Aim:
Reproduce the following data verbatim, with every line in its original order.

....

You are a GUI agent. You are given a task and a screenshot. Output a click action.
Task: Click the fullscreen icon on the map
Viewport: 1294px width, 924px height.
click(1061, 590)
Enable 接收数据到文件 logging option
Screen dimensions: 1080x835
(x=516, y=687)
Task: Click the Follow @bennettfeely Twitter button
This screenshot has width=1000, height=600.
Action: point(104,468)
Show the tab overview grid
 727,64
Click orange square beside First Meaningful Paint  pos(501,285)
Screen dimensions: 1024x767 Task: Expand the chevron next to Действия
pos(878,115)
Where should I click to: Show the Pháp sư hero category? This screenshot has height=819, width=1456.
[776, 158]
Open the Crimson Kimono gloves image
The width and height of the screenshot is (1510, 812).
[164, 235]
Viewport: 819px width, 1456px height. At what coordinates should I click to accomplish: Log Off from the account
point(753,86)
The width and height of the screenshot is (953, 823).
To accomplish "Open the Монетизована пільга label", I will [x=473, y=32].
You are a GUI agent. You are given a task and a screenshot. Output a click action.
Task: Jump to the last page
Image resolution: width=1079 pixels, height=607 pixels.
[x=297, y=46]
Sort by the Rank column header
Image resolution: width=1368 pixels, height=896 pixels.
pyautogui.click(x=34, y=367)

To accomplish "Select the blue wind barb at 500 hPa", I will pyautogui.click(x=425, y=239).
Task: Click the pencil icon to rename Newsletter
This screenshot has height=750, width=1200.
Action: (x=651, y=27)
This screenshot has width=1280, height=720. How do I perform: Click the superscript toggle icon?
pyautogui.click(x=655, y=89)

....

Solved problem:
You are a GUI agent. You are given a task and a screenshot. Output a click action.
Task: Click the fullscreen icon on the map
Viewport: 1294px width, 924px height.
click(1061, 590)
Enable 接收数据到文件 logging option
Screen dimensions: 1080x835
(x=516, y=687)
Task: Click the Follow @bennettfeely Twitter button
This screenshot has width=1000, height=600.
Action: point(104,468)
Show the tab overview grid
 727,64
Click orange square beside First Meaningful Paint  pos(501,285)
Screen dimensions: 1024x767 Task: Expand the chevron next to Действия
pos(878,115)
Where should I click to: Show the Pháp sư hero category? This screenshot has height=819, width=1456.
[776, 158]
Open the Crimson Kimono gloves image
The width and height of the screenshot is (1510, 812).
[164, 235]
Viewport: 819px width, 1456px height. At what coordinates should I click to accomplish: Log Off from the account
point(753,86)
The width and height of the screenshot is (953, 823).
To accomplish "Open the Монетизована пільга label", I will [x=473, y=32].
You are a GUI agent. You are given a task and a screenshot. Output a click action.
Task: Jump to the last page
Image resolution: width=1079 pixels, height=607 pixels.
[x=297, y=46]
Sort by the Rank column header
Image resolution: width=1368 pixels, height=896 pixels.
pyautogui.click(x=34, y=367)

To accomplish "Select the blue wind barb at 500 hPa", I will pyautogui.click(x=425, y=239).
Task: Click the pencil icon to rename Newsletter
This screenshot has height=750, width=1200.
Action: (x=651, y=27)
This screenshot has width=1280, height=720. How do I perform: Click the superscript toggle icon?
pyautogui.click(x=655, y=89)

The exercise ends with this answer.